* start QUOTED TEXT *

Ports can also be specified by name according to what the port is referred to in the nmap-services. You can even use the wildcards * and ? with the names. For example, to scan FTP and all ports whose names begin with http, use -p ftp,http*. Be careful about shell expansions and quote the argument to -p if unsure.
Ranges of ports can be surrounded by square brackets to indicate ports inside that range that appear in nmap-services. For example, the following will scan all ports in nmap-services equal to or below 1024: -p [-1024]. Be careful with shell expansions and quote the argument to -p if unsure.
-F (Fast (limited port) scan)
-r (Don't randomize ports)
Point Nmap at a remote machine and it might tell you that ports 25/tcp, 80/tcp, and 53/udp are open. Using its nmap-services database of about 2,200 well-known services, Nmap would report that those ports probably correspond to a mail server (SMTP), web server (HTTP), and name server (DNS) respectively. This lookup is usually accurate---the vast majority of daemons listening on TCP port 25 are, in fact, mail servers. However, you should not bet your security on this! People can and do run services on strange ports.
Even if Nmap is right, and the hypothetical server above is running SMTP, HTTP, and DNS servers, that is not a lot of information. When doing vulnerability assessments (or even simple network inventories) of your companies or clients, you really want to know which mail and DNS servers and versions are running. Having an accurate version number helps dramatically in determining which exploits a server is vulnerable to. Version detection helps you obtain this information.

* end QUOTED TEXT *
* start DATA ROWS *

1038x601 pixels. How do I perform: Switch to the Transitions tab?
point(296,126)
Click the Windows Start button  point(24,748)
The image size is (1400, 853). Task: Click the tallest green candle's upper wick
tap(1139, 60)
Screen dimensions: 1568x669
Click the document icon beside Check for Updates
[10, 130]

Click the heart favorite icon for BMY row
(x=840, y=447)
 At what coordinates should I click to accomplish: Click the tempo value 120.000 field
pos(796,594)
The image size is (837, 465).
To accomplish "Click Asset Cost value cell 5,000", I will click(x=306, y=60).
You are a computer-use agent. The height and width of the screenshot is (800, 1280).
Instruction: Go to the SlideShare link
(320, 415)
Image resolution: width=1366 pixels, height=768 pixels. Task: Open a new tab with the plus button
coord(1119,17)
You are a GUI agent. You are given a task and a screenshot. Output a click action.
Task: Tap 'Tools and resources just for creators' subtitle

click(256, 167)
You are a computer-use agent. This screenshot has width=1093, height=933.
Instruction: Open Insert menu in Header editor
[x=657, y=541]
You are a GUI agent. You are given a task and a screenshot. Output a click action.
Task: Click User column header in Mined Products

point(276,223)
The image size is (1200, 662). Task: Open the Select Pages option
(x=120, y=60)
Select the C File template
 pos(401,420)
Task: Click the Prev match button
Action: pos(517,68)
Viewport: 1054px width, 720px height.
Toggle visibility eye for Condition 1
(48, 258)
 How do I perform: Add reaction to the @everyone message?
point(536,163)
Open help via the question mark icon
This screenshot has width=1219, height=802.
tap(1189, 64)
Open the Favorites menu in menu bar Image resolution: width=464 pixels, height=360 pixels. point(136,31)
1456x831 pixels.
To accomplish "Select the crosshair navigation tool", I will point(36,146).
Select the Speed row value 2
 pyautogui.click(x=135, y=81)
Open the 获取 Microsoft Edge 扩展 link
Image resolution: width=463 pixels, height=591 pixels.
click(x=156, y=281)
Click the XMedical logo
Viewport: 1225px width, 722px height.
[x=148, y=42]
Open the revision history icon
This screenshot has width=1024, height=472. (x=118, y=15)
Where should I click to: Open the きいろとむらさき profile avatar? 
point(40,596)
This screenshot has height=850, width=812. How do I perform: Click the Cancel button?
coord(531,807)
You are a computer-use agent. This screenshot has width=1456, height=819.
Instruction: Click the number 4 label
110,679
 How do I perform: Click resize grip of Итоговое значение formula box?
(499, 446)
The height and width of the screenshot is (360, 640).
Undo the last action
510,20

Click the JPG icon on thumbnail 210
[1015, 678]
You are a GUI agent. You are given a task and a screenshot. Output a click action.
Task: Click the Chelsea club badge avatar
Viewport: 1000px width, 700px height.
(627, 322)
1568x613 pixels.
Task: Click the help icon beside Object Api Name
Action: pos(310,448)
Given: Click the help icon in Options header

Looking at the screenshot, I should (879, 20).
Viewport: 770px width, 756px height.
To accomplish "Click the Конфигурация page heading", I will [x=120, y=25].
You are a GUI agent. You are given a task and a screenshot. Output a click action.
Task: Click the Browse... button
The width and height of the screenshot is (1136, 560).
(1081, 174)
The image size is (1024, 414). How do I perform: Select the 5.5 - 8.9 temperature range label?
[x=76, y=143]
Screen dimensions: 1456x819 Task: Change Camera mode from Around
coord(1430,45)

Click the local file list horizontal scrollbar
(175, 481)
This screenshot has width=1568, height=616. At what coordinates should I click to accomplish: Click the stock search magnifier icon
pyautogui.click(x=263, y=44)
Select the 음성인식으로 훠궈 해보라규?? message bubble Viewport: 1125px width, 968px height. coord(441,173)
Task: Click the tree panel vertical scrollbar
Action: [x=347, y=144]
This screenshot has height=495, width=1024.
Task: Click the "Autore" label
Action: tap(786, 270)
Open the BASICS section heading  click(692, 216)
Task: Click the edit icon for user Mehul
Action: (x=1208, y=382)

* end DATA ROWS *

*SET TASKS*:
(1) From the Nmap text above, extract everything from "Ranges of ports" down to "with shell expansions and quote the argument to -p if unsure.".
(2) Write what comes next in the Nmap text on port specification and version detection, continuing from the point where it stops above.

*THE RESULTS*:
(1)
Ranges of ports can be surrounded by square brackets to indicate ports inside that range that appear in nmap-services. For example, the following will scan all ports in nmap-services equal to or below 1024: -p [-1024]. Be careful with shell expansions and quote the argument to -p if unsure.

(2)
After TCP and/or UDP ports are discovered using one of the other scan methods, version detection interrogates those ports to determine more about what is actually running. The nmap-service-probes database contains probes for querying various services and match expressions to recognize and parse responses. Nmap tries to determine the service protocol (e.g. FTP, SSH, telnet, http), the application name (e.g. ISC BIND, Apache httpd, Solaris telnetd), the version number, hostname, device type (e.g. printer, router), the OS family (e.g. Windows, Linux) and sometimes miscellaneous details like whether an X server is open to connections, the SSH protocol version, or the KaZaA user name). Of course, most services don't provide all of this information. If Nmap was compiled with OpenSSL support, it will connect to SSL servers to deduce the service listening behind that encryption layer. When RPC services are discovered, the Nmap RPC grinder (-sR) is automatically used to determine the RPC program and version numbers. Some UDP ports are left in the open|filtered state after a UDP port scan is unable to determine whether the port is open or filtered. Version detection will try to elicit a response from these ports (just as it does with open ports), and change the state to open if it succeeds. open|filtered TCP ports are treated the same way. Note that the Nmap -A option enables version detection among other things. A paper documenting the workings, usage, and customization of version detection is available at http://insecure.org/nmap/vscan/.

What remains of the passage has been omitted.